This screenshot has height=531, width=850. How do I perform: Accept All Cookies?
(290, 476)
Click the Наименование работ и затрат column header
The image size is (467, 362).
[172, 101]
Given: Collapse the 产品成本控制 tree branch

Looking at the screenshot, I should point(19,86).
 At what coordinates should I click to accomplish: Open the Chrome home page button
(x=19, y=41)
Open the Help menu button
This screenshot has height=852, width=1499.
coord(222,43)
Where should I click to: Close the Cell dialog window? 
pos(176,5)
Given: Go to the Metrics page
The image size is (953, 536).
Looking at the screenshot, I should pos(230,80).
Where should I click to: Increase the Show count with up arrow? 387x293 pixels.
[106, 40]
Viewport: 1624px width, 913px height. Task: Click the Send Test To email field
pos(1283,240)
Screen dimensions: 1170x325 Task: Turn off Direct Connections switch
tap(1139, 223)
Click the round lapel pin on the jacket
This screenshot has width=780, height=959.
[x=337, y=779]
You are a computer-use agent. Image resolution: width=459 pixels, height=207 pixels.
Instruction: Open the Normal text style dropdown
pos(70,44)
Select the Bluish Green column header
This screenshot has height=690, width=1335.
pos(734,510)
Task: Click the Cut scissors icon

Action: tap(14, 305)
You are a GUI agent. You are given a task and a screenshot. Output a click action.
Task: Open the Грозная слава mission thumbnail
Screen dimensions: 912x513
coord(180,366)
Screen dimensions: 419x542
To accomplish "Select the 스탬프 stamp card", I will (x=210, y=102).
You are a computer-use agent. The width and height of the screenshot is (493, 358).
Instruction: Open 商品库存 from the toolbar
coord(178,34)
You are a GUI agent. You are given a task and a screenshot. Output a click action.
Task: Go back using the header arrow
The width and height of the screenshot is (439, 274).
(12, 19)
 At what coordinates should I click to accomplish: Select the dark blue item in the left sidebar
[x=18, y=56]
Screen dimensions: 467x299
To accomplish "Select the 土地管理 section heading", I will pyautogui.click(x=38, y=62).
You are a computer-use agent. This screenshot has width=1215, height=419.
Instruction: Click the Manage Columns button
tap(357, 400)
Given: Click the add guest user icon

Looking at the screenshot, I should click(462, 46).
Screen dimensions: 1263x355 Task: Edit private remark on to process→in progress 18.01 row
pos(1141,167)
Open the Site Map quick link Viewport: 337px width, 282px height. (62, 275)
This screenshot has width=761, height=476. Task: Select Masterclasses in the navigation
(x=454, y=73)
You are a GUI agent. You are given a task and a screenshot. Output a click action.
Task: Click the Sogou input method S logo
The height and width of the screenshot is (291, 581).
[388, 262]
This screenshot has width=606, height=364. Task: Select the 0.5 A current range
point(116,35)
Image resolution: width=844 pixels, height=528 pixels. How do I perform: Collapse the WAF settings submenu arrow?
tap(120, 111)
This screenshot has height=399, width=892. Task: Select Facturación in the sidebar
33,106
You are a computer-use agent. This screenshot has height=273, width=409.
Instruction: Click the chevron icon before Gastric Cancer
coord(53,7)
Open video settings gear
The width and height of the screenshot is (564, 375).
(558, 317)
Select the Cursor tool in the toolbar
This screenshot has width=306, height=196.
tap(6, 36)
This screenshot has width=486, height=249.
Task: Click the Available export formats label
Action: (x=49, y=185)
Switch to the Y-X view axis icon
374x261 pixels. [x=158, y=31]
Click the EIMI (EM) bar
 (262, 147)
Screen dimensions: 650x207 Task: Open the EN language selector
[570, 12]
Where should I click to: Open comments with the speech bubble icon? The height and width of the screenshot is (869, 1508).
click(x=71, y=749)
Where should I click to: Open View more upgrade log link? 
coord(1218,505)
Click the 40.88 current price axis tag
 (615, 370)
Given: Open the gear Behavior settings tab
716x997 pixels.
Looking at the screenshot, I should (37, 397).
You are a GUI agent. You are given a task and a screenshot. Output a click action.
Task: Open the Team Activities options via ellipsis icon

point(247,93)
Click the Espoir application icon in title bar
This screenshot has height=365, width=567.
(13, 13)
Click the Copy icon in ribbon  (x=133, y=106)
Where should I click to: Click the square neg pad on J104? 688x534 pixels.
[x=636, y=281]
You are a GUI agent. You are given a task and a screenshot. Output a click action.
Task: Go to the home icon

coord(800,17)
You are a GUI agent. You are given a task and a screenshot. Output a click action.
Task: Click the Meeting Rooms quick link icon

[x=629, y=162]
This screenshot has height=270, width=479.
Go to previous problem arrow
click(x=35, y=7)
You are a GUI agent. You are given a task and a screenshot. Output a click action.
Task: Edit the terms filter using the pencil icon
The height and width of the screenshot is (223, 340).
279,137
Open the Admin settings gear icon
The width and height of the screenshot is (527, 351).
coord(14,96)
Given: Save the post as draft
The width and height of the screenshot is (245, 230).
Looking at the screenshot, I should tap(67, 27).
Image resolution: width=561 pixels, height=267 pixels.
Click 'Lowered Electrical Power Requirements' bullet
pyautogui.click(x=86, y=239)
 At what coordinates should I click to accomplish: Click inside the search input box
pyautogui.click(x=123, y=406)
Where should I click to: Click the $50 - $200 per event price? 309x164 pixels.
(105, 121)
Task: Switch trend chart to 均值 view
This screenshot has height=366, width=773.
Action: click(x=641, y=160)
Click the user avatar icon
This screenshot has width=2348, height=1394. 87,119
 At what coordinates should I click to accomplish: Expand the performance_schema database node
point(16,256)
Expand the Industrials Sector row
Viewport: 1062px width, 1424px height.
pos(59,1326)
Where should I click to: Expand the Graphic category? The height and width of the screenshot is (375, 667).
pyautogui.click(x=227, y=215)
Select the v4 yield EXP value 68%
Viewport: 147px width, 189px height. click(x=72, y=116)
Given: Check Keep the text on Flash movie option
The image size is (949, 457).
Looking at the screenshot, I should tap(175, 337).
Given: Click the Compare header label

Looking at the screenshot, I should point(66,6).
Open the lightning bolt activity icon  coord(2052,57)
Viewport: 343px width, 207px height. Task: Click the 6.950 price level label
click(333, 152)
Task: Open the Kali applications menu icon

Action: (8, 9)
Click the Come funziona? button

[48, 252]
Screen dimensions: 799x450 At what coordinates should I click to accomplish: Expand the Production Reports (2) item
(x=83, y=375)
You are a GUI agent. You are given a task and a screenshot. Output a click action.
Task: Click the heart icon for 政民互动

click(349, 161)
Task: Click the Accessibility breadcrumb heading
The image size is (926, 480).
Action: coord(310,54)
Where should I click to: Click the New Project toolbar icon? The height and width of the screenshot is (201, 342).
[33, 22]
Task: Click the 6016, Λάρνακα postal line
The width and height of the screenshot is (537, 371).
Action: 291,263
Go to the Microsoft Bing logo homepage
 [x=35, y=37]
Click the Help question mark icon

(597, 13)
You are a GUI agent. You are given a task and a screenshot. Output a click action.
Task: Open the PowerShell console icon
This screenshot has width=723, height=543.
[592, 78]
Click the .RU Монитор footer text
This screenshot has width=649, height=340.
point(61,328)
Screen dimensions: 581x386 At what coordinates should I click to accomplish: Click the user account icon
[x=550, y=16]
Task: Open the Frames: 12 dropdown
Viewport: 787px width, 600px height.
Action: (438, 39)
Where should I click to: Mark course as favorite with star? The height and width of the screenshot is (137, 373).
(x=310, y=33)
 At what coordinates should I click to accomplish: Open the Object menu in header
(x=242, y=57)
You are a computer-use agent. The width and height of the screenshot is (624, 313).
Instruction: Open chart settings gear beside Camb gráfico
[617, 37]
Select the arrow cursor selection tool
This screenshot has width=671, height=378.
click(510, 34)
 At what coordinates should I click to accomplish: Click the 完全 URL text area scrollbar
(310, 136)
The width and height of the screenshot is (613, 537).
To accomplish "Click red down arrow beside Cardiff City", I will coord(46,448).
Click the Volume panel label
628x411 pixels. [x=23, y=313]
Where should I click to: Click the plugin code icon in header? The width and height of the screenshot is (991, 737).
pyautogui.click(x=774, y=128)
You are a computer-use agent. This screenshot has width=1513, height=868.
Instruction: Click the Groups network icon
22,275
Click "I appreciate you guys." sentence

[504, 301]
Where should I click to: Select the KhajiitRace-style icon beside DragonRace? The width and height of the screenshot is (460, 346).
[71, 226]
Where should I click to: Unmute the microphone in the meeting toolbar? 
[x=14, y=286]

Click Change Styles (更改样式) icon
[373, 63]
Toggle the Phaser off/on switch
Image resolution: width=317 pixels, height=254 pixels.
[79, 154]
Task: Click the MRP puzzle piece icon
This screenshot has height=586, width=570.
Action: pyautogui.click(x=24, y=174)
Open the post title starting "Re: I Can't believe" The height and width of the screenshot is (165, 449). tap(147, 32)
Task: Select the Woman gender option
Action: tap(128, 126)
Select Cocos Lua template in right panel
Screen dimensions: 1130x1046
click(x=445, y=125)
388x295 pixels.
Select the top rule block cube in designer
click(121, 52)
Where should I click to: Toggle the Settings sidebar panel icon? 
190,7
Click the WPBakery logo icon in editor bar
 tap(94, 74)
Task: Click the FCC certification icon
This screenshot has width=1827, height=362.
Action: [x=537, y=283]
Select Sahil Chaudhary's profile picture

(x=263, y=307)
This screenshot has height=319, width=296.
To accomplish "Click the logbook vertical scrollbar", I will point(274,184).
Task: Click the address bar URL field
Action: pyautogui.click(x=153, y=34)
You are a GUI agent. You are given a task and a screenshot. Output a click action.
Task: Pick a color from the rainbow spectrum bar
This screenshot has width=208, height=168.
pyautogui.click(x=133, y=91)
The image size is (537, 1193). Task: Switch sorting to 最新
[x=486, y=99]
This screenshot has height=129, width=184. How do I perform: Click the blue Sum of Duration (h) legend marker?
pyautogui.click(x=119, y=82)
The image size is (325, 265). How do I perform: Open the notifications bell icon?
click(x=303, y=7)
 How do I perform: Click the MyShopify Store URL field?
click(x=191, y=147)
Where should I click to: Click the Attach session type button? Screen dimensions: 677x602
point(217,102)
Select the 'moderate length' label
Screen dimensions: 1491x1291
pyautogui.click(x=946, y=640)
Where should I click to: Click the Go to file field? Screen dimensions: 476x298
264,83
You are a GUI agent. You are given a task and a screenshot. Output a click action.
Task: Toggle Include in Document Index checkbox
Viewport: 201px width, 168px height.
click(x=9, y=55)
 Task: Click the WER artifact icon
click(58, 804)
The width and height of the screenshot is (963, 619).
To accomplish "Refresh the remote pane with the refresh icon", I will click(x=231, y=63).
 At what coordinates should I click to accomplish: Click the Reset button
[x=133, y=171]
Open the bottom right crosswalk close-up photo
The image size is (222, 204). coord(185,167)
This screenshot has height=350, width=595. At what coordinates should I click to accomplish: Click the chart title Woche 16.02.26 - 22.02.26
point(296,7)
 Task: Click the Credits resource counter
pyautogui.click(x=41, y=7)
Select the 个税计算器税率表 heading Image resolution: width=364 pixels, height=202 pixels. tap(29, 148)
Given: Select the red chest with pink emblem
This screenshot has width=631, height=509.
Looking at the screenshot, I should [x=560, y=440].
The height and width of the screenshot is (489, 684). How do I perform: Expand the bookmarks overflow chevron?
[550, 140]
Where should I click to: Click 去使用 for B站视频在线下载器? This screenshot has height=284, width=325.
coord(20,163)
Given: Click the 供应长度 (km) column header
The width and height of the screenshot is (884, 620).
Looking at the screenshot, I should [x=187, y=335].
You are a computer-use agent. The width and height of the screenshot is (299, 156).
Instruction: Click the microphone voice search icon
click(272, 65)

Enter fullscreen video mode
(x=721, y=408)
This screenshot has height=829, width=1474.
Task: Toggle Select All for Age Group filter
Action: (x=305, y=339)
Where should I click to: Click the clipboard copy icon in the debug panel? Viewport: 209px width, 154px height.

### EXERCISE PROMPT:
The answer is each line in which the word "heading" occurs, copied from the material above.

### TASK RESPONSE:
To accomplish "Select the 土地管理 section heading", I will pyautogui.click(x=38, y=62).
Task: Click the Accessibility breadcrumb heading
Select the 个税计算器税率表 heading Image resolution: width=364 pixels, height=202 pixels. tap(29, 148)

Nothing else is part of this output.